--- PROVIDED RECORDS Enclosed Below ---
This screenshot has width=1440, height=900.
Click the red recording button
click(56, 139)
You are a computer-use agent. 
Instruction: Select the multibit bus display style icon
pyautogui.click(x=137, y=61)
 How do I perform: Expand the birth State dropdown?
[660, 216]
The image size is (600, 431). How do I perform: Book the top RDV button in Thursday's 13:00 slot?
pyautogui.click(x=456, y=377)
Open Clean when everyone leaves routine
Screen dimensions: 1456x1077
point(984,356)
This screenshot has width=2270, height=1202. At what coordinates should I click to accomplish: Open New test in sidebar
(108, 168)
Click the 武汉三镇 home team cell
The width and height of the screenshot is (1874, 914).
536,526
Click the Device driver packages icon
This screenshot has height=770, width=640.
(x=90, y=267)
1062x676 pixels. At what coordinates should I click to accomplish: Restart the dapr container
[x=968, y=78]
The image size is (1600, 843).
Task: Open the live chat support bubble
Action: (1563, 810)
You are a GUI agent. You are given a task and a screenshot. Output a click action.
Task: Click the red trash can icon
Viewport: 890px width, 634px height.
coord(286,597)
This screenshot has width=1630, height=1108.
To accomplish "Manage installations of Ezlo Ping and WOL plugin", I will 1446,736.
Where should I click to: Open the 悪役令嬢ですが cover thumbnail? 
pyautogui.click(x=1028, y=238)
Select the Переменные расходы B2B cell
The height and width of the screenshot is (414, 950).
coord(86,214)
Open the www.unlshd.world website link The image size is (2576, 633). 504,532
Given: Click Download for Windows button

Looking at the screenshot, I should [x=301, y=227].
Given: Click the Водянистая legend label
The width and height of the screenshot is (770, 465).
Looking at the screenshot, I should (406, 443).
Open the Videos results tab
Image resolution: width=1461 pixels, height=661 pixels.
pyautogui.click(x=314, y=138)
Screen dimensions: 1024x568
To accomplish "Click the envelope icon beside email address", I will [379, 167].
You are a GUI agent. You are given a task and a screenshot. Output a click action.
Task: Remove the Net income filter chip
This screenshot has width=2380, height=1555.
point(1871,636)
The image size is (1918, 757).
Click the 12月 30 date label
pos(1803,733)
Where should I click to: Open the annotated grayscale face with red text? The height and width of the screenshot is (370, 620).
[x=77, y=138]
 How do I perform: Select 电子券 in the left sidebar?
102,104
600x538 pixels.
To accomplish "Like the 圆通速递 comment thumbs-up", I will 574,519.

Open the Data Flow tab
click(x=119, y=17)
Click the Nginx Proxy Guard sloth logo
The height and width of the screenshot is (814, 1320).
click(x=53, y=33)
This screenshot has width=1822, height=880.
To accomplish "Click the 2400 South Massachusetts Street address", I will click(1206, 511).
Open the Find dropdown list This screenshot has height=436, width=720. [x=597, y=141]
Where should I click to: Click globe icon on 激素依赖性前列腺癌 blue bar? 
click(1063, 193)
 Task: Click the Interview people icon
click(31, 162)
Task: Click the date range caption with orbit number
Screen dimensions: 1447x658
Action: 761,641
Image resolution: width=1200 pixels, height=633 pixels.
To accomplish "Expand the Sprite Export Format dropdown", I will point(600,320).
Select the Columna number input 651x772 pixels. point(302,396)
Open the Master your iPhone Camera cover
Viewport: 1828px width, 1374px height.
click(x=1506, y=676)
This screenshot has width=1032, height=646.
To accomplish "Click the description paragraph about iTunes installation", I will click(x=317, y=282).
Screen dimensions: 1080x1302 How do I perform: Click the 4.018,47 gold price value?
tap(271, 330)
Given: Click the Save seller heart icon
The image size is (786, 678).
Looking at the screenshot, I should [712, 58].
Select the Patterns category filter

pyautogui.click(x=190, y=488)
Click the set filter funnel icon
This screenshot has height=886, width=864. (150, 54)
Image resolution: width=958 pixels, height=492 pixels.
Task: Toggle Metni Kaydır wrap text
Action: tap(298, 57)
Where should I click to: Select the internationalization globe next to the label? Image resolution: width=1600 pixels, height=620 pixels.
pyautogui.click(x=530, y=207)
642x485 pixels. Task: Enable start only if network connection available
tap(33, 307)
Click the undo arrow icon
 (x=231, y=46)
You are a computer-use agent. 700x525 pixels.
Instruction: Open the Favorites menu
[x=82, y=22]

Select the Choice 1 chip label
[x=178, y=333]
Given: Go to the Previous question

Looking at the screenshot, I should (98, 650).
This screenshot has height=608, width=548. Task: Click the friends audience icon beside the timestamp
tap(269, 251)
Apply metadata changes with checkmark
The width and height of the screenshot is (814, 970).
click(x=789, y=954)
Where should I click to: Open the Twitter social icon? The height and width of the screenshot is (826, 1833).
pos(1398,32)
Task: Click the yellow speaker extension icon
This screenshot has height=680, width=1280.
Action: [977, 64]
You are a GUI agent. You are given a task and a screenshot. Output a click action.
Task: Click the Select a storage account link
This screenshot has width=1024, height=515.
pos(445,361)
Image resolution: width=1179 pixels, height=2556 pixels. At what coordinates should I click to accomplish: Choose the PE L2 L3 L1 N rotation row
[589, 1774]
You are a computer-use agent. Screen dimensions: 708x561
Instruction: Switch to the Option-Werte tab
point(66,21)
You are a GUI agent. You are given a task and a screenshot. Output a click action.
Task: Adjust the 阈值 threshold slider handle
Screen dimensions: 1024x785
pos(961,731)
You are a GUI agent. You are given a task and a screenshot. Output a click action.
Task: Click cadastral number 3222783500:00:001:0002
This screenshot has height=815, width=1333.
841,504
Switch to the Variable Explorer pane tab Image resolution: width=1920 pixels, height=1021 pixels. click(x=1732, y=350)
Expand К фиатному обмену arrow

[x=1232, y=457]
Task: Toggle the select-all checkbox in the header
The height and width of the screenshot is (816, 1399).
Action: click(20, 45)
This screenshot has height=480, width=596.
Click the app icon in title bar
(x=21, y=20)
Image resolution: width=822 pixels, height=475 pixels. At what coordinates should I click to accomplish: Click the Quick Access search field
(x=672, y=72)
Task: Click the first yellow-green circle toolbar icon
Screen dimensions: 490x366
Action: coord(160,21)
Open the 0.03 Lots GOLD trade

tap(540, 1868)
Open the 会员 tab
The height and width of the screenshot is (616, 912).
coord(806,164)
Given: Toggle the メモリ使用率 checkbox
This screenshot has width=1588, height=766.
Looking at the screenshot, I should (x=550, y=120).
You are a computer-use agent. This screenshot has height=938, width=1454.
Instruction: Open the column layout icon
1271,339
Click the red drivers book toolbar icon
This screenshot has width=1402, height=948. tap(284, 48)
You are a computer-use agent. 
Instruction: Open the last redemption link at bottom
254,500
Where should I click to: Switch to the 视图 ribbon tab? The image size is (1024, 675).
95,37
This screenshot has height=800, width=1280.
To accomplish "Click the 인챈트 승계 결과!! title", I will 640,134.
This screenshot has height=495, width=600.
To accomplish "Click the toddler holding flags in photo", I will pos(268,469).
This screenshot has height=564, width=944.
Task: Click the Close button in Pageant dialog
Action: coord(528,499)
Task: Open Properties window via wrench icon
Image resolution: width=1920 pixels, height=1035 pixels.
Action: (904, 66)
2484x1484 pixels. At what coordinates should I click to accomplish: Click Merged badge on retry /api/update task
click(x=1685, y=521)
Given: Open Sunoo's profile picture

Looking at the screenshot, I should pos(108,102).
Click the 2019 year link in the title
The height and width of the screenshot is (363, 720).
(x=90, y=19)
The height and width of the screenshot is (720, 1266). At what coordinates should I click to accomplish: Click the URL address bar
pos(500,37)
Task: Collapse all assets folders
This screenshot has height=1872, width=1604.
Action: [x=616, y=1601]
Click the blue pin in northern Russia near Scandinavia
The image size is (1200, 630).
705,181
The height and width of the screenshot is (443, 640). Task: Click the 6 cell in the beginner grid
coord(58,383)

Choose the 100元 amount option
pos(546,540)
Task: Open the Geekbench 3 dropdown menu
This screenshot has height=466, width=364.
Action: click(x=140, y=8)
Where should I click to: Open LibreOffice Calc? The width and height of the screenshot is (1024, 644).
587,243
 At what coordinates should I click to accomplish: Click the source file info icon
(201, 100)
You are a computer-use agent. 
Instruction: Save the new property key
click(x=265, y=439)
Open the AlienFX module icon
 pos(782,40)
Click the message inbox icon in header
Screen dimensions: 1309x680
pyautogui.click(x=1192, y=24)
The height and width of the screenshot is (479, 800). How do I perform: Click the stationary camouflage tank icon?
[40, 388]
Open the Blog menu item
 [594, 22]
--- End of Enclosed PROVIDED RECORDS ---
> _TASK PROMPT_
What is asked for is an exact copy of the lines above from the one containing "Given: Click Download for Windows button" through the one containing "Task: Remove the Net income filter chip", and only those.

> _TASK RESULT_
Given: Click Download for Windows button

Looking at the screenshot, I should [x=301, y=227].
Given: Click the Водянистая legend label
The width and height of the screenshot is (770, 465).
Looking at the screenshot, I should (406, 443).
Open the Videos results tab
Image resolution: width=1461 pixels, height=661 pixels.
pyautogui.click(x=314, y=138)
Screen dimensions: 1024x568
To accomplish "Click the envelope icon beside email address", I will [379, 167].
You are a GUI agent. You are given a task and a screenshot. Output a click action.
Task: Remove the Net income filter chip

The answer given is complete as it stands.